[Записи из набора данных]
+++++

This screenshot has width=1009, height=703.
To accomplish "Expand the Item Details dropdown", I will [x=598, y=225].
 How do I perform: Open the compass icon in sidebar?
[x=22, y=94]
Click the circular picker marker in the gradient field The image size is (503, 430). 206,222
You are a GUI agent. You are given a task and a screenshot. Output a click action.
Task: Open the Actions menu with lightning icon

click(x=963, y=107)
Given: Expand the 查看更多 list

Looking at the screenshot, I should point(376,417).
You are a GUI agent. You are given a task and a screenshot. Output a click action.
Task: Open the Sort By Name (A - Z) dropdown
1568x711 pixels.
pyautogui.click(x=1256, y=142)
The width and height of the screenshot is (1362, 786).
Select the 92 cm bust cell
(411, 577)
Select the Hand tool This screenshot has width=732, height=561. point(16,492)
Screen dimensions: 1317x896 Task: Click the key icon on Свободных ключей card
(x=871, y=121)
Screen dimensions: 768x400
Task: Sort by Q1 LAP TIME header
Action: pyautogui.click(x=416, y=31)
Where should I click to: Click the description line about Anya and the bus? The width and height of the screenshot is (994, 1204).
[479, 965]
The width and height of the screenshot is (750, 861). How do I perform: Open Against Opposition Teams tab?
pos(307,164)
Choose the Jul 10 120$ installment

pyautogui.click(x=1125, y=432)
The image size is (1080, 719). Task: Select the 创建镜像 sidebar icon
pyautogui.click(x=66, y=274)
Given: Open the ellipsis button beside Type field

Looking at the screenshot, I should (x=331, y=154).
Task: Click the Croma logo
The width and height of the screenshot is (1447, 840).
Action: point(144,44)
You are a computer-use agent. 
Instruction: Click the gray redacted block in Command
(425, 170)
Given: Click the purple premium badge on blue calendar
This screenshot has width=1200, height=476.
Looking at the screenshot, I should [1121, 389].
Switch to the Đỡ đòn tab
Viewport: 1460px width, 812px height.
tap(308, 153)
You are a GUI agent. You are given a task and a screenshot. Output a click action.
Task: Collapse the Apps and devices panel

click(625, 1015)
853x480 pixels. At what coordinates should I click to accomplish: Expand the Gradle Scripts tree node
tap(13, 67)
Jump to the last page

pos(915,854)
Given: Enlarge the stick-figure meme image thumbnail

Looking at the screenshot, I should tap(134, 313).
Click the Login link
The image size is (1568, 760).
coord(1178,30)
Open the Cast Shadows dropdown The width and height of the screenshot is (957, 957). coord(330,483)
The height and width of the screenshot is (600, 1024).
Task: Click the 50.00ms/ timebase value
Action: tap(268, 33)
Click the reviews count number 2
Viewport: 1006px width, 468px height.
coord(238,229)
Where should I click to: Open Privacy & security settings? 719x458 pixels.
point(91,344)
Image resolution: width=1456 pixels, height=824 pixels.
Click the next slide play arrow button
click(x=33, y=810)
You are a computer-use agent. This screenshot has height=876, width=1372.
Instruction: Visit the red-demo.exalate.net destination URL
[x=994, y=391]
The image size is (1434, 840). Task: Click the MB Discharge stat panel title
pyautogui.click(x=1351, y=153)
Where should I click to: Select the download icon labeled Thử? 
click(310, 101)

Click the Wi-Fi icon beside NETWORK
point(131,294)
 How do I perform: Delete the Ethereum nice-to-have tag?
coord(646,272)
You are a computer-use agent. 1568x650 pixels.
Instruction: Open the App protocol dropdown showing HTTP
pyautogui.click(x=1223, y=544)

+++++

→ **Короткое задание**
Перепишите строки целиком вместе с запросами, начав со строки, где есть «Where should I click to: Open», и закончив строкой, где есть «[x=994, y=391]». Умножьте каждую координату в ответах на 0,55 и округлите до целого, половины вверх, а остальные числа оставьте как есть.

→ **Письменное решение**
Where should I click to: Open Privacy & security settings? 719x458 pixels.
point(50,189)
Image resolution: width=1456 pixels, height=824 pixels.
Click the next slide play arrow button
click(x=18, y=446)
You are a computer-use agent. This screenshot has height=876, width=1372.
Instruction: Visit the red-demo.exalate.net destination URL
[x=547, y=215]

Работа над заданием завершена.